Partners from research and industry are studying the principles of next-generation cabin lighting
Gradual transitions from day into night have become standard today on board of modern passenger aircraft. Bergische Universität Wuppertal, the Fraunhofer Institute for Building Physics IBP, Airbus, Diehl Aerospace and Osram joined forces in a project to study how this scenario of colors and brightness can be improved to enhance passenger well-being using new chronobiologically adapted light. The result: Chronobiologically adapted lighting based on light-emitting diodes (LED), particularly on long-distance, overnight flights, leads to a medically measurable improvement in sleep, enhances well-being and promotes higher alertness upon arrival.
The model aircraft cabin at the Diehl site in Nuremberg was equipped like a real plane for the trials. Over six days, 32 test subjects each experienced three, realistic, long-distance, overnight flights on board of the simulator.
Results of the flight tests
The use of activating LED-based lighting systems improves rest and comfort parameters for passengers on long-distance flights. Warm, white light at the beginning of an overnight flight contributes to relaxation, promotes melatonin production and a slower heart rate, and thus makes the entire flight more relaxing for passengers by ensuring better sleep. In contrast, cold, white light (high blue component) in the morning after a restful night helps passengers to be more alert upon reaching their destination by suppressing excretion of the sleep hormone melatonin.
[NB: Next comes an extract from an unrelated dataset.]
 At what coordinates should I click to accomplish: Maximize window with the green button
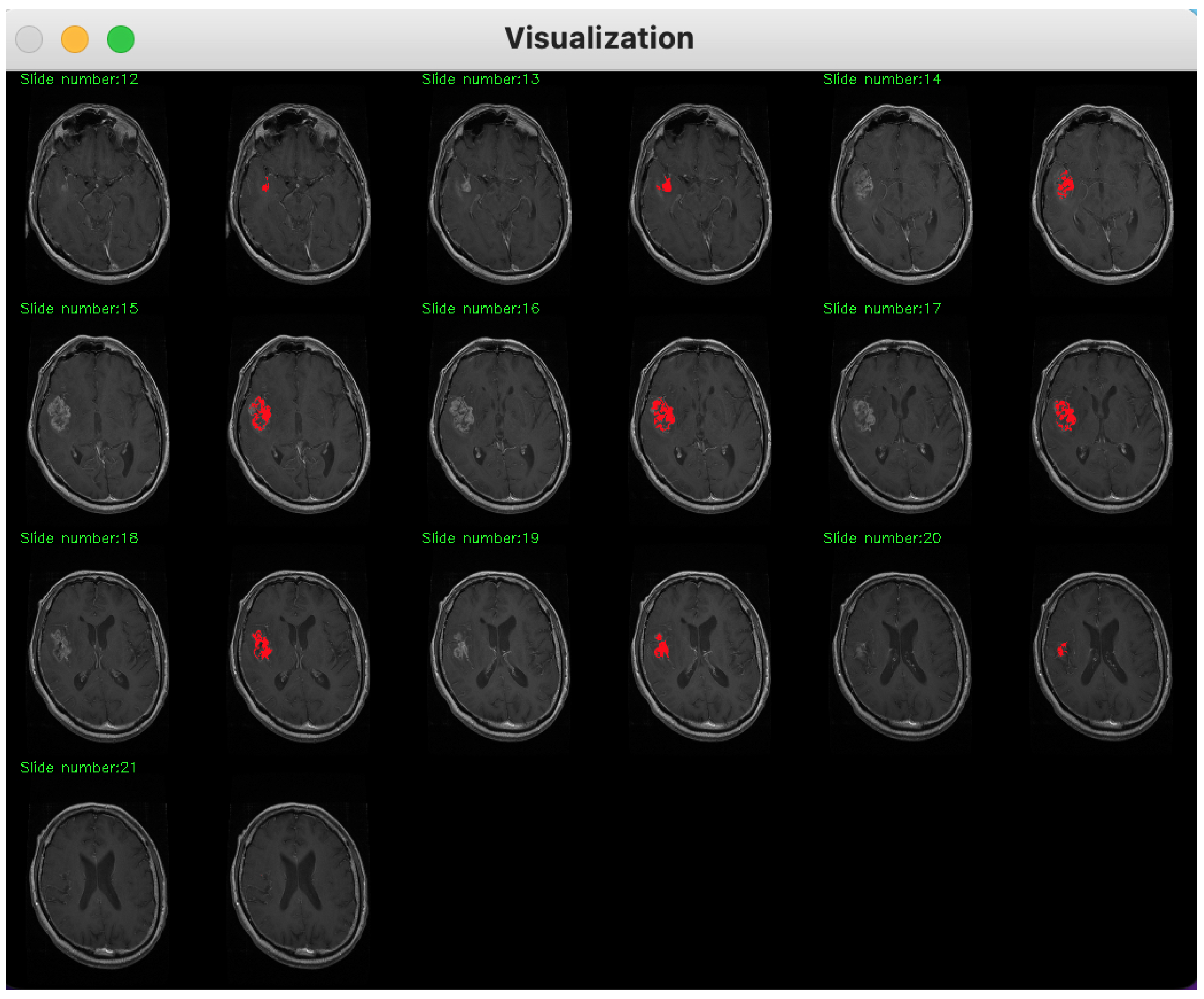click(x=120, y=39)
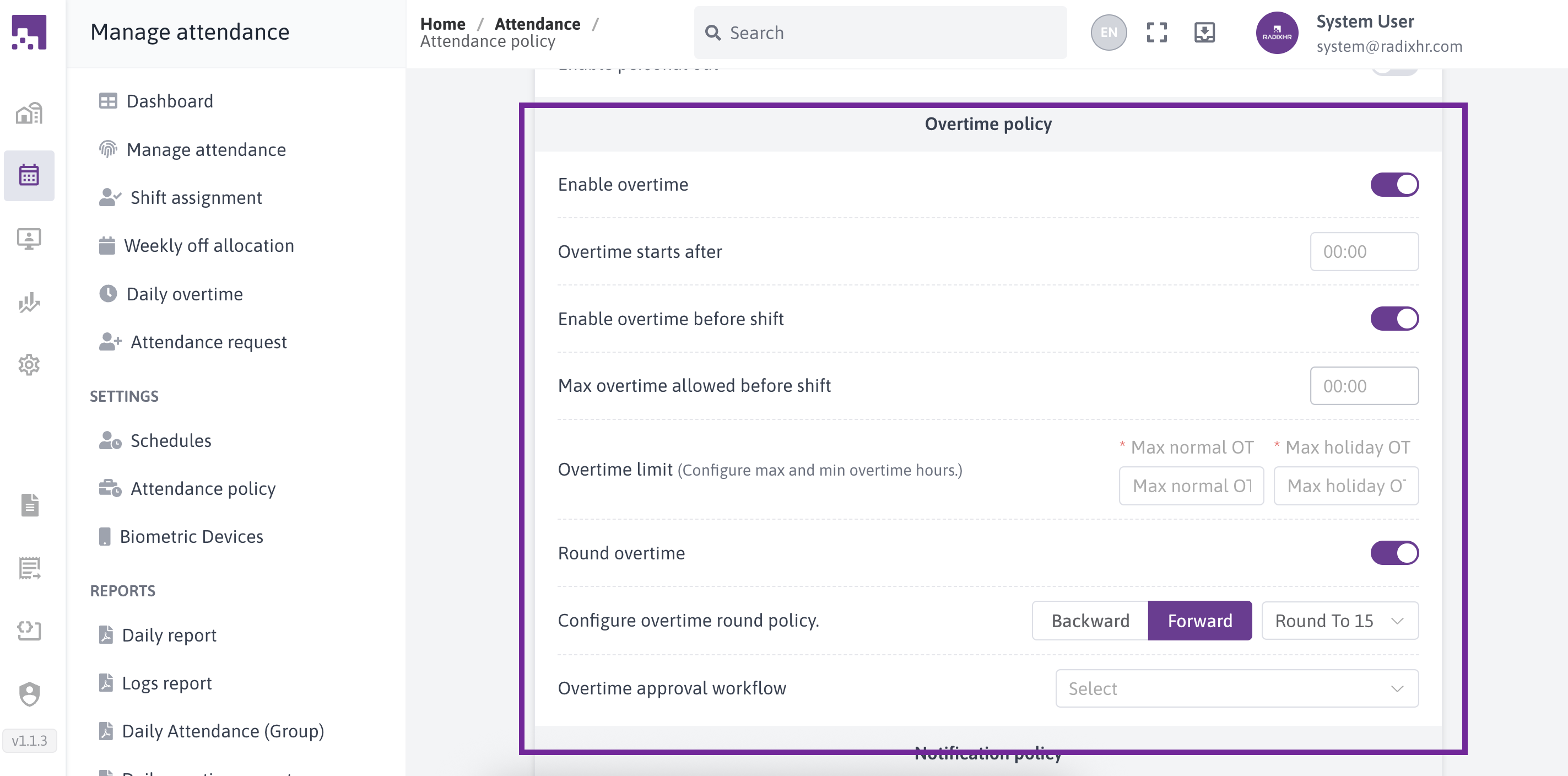
Task: Open the calendar attendance module icon
Action: tap(29, 175)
Among business people, for example, this is reported to lead to better performance at their first business meeting the morning after a flight, and among tourists to a more rested start to their holiday.
Regulating the body clock with light
Light is the primary stimulus for regulating the human body clock and can therefore influence how well we rest. During the flights, the lighting was adapted to the respective phases and times of the journey using LEDs and intelligent light management systems. In addition to light intensity, the color spectra were selected in accordance with the time of day to support the circadian rhythm. The psychological and physiological reactions of the test subjects, including tiredness, sleep quality, stress, well-being and alertness, were measured and analyzed in an aircraft for the first time using a variety of medical instruments. Self- and external assessments were conducted on the basis of questionnaires; ECG measurements were taken for each test subject to determine heart rate variability; saliva samples were collected to document levels of the sleep hormone melatonin and the stress hormone cortisol; and movement sensors were used on the test subjects.
Light as a synchronizer
Light controls key bodily functions, including the sleep/wake rhythm, body temperature and hormone production. The sleep hormone melatonin promotes sleep and the stress hormone cortisol supports alertness. When we are active outdoors, it is mainly natural light that helps to synchronize our body clock. On the contrary, if we spend too much time indoors in poor lighting, or if we travel through time zones, for example on a long-distance flight, our body clock gets off track. Intelligent lighting solutions therefore are designed to minimize jet lag in the future and help passengers to overcome it more quickly.